Enosh dismounted, letting someone’s skull shatter beneath the impact of his boot before he pulled me down. “In case you are here for more holes to fuck, just know I require the bone and muscle of every soldier.”
“You’re making me sound debauched, Enosh. No, my interest is inspired by this new title I shall acquire in… let’s say nine months, plus however long Eilam remains stubborn.”
“And whatever might this title be?”
“It is really quite simple.” Yarin straightened his spine, letting a lopsided grin form a dimple beneath his cheek. “Am I not to be Uncle Yarin? Ada, is this not what you mortals call it?”
Enosh and I sighed before I said, “Yes. Uncle.”
“I shall watch the little god or goddess while you two… kill priests or… otherwise enjoy yourselves in town every now and then,” he mused. “Uncle Yarin. I quite like the sound of that.”
Well, I did not, but it couldn’t be helped now, could it? “With a madman for an uncle, what could possibly go wrong?”

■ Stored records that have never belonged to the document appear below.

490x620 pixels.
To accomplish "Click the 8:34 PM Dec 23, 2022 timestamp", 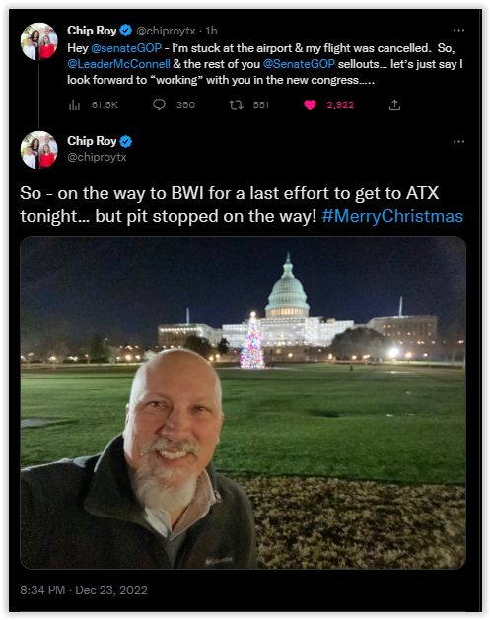I will pyautogui.click(x=84, y=590).
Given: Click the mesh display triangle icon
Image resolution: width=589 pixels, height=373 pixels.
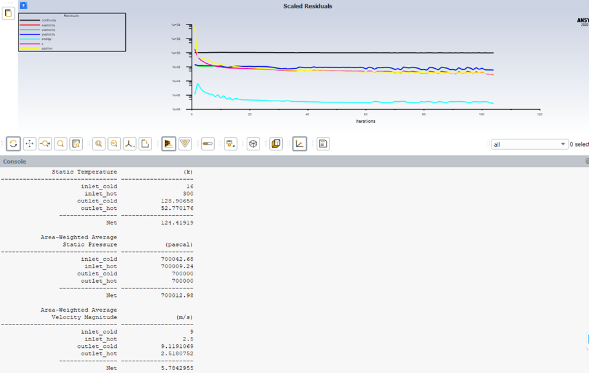Looking at the screenshot, I should [x=185, y=144].
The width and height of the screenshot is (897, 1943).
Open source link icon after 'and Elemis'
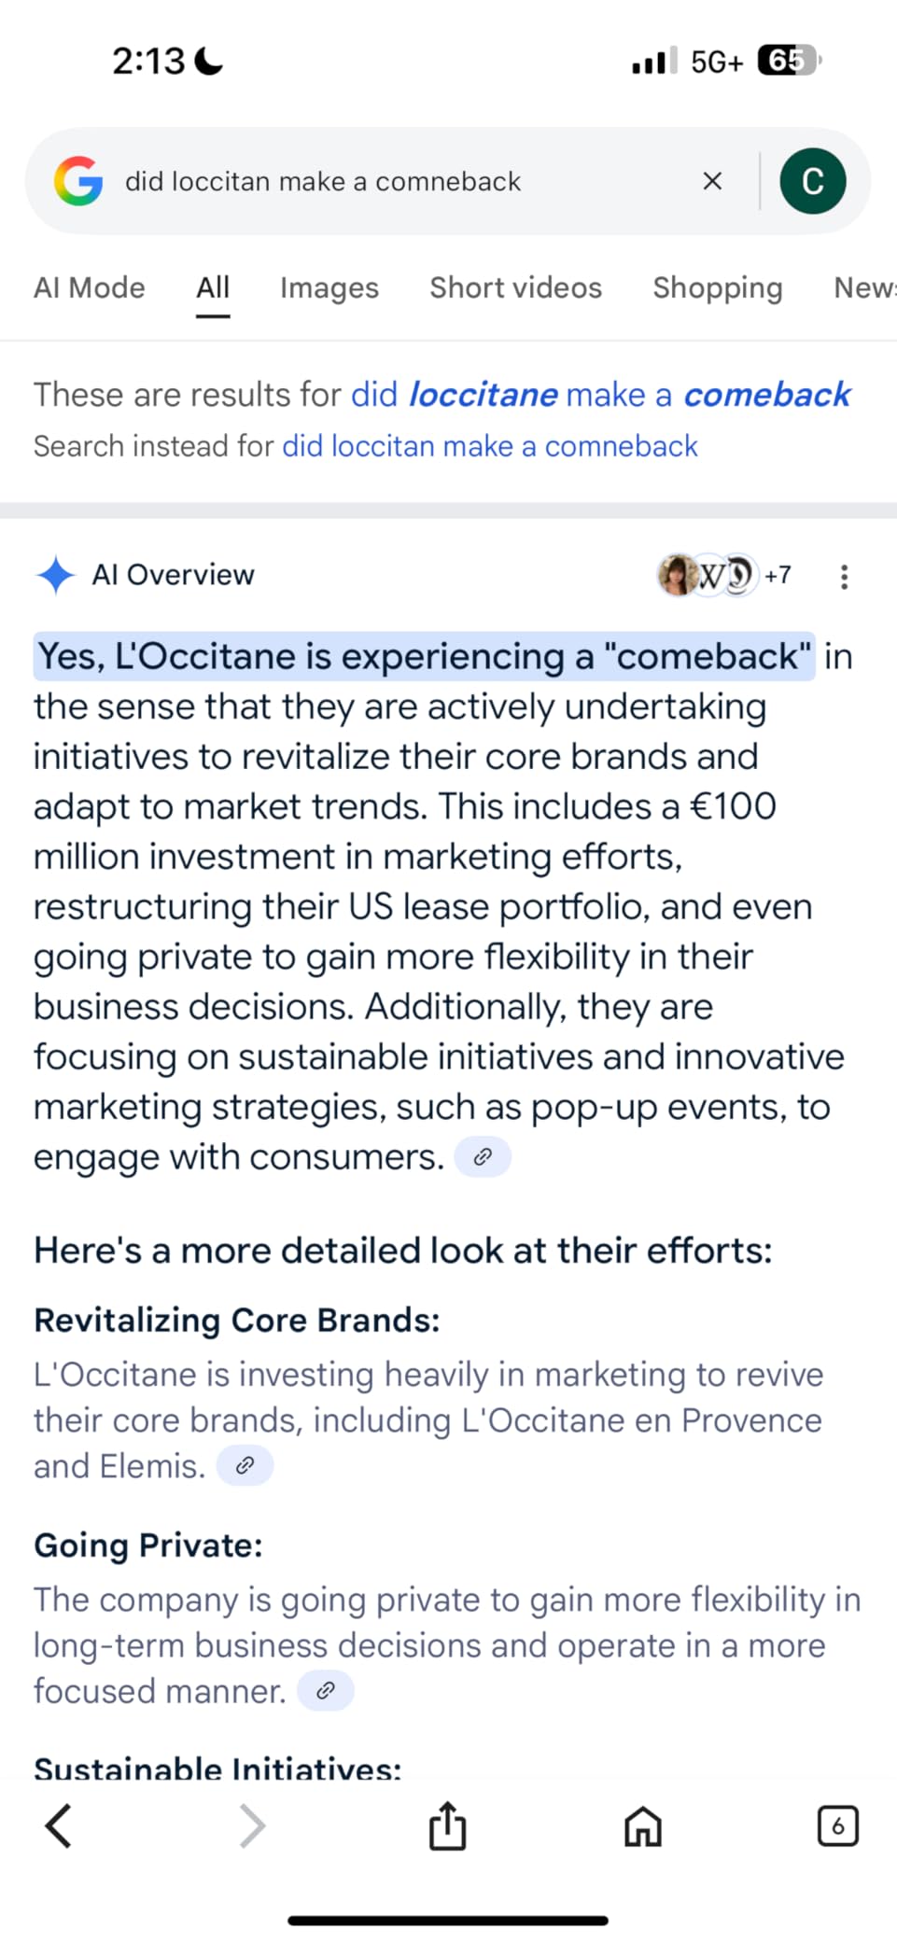(x=245, y=1465)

“Precisely. Now that we are speaking on madness… Oh, how fine you look, Ada, with your hair decorated with feathers instead of loam.” Yarin took my hand, guiding me around the dead soldier toward an area not littered by death, and let his lips hover over my knuckles in an almost-kiss. “Mmm, undeniably my brother’s wife. But black…? Truly, there’s no life in that color. If you were my woman, I would dress you in the finest brocade, embroidered with the richest threads of gold.”
Enosh slapped his brother’s hand away and pulled me against him. “If she were your woman, which she is not, she would be dead at her own hand.”